▸ Consigne a:
Répondez aux questions suivantes à partir de l'extrait source :
(i) À quelle date Hoche fut-il arrêté ?
(ii) Quel journal Ledru-Rollin fonda-t-il avec Louis Blanc ?
(iii) Quel était l'ancien nom de la rue Ledru-Rollin ?

▸ Extrait source:

---

Le printemps 1794 fut marqué par la lutte entre les différentes factions de la Convention Montagnarde. Hoche, membre comme Danton du Club des Cordeliers,fut arrêté le 20 mars 1794. Il ne sortit de prison qu'en août  après la chute de Robespierre. Dès sa sortie de prison, il fut appelé à la tête des armées de Brest et Cherbourg pour pacifier l'Ouest aux mains des Chouans et des Vendéens. En 1795, les Anglais, aidés par des émigrés royalistes français et des Vendéens, tentèrent un débarquement à Quiberon. Hoche les isola dans la presqu'île « Les anglos émigrés chouans sont bloqués comme des rats » dit-il le 7 juillet.
Il défit les Chouans et obtint alors le commandement de toutes les armées de l'Ouest.
En 1797,nommé général en chef de l'armée de Sambre et Meuse, il remporta encore plusieurs victoires
 Rentré à Paris  il refusa le ministère de la Guerre qu'on lui proposait. Mais il conservait de sérieux ennemis . Après avoir par deux fois échappé à des tentatives d'assassinat, il mourut dans d'atroces douleurs le 17 septembre 1797 à l'âge de 29 ans, persuadé d'avoir été empoisonné « Suis-je donc revêtu de la robe empoisonnée de Nessus » furent ses dernières paroles
Des honneurs funèbres lui furent rendus tant dans l'armée que dans tout le territoire.
C'est sans doute son rôle dans les guerres contre les Chouans et les Vendéens, royalistes catholiques, que nos conseillers municipaux de 1902 avaient voulu mettre en exergue



II La Seconde République 



 50 ans séparèrent la Révolution et la 1ère République de la Seconde
Entre les deux plusieurs formes de gouvernement s'étaient succédé :
Empire (1804- 1815)
Restauration : Monarchies conservatrices jusqu'en1830
Monarchie de Juillet (1830- 1848) après la Révolution de 1830.
En 1830, le mouvement révolutionnaire n'avait pas été assez puissant pour déboucher sur une nouvelle République. Des hommes, comme Thiers, avaient su faire accepter une nouvelle monarchie : la Monarchie de juillet.
Seule concession accordée aux insurgés : le roi de France devenait roi des Français et reconnaissait le drapeau tricolore. Louis Philippe allait régner 18 ans de 1830 à 1848.
Mais l'immobilisme du gouvernement Guizot et le suffrage censitaire mécontentaient de plus en plus de Français et en 1848 la Révolution éclata de nouveau

Maurice Agulhon dans son livre « La République au village » a montré comment la population cuersoise avait été gagnée par les idées révolutionnaires
Entre 1830 et 1848, il note  que Cuers comptait peu de notables. La ville vivait essentiellement de l'agriculture avec prédominance du salariat agricole. Sa population était surtout composée de prolétaires gagnés par les idées révolutionnaires et de classes moyennes  à l'esprit démocratique.  Ces idées étaient surtout propagées dans les sociétés secrètes, les « chambrées » auxquelles de nombreux Cuersois adhéraient 

 C'est donc dans ces conditions que la Seconde République fut particulièrement bien accueillie à Cuers et ses dirigeants appréciés, parmi lesquels Ledru-Rollin

Rue Ledru-Rollin Anciennement Rue Saint Martin, elle est parallèle à la Rue de la République

Ledru-Rollin 
Né le 2 février 1807 à Paris et mort le 31 décembre 1874 à Fontenay-aux-Roses aux Roses
Avocat, député radical en 1841, il s'opposa au gouvernement de Guizot sous la Monarchie de Juillet. En 1846 il réclama le suffrage universel. Il voulait des réformes pour faire face à la misère du peuple. Il fonda le journal La Réforme avec Louis Blanc.

---

▸ Données fournies:

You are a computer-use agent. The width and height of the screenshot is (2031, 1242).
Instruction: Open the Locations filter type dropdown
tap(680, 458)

---

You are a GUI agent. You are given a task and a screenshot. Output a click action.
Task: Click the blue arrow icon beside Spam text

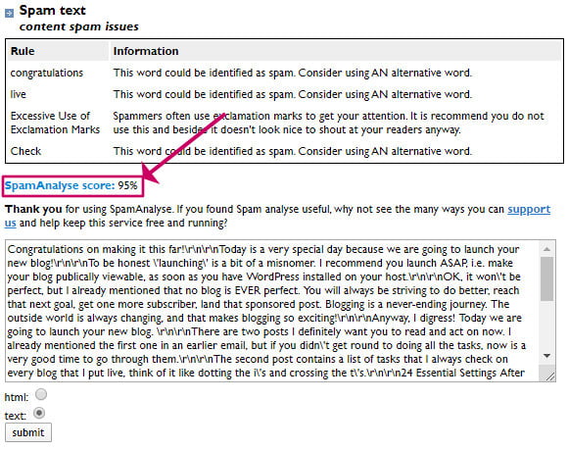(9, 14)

---

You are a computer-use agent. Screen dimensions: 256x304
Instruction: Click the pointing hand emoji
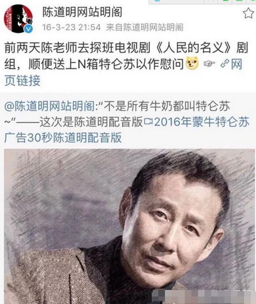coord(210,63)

---

▸ Consigne b:
Dans les enregistrements, recopiez les lignes à partir de celle qui contient « You are a computer-use agent. The » jusqu'à celle qui contient « tap(680, 458) » incluse, en remplaçant « computer-use agent » par « GUI agent » sans rien modifier d'autre. Ne donnez que ces lignes.

▸ Réponse rédigée a:
(i) Le 20 mars 1794.
(ii) La Réforme.
(iii) Rue Saint Martin.

▸ Réponse rédigée b:
You are a GUI agent. The width and height of the screenshot is (2031, 1242).
Instruction: Open the Locations filter type dropdown
tap(680, 458)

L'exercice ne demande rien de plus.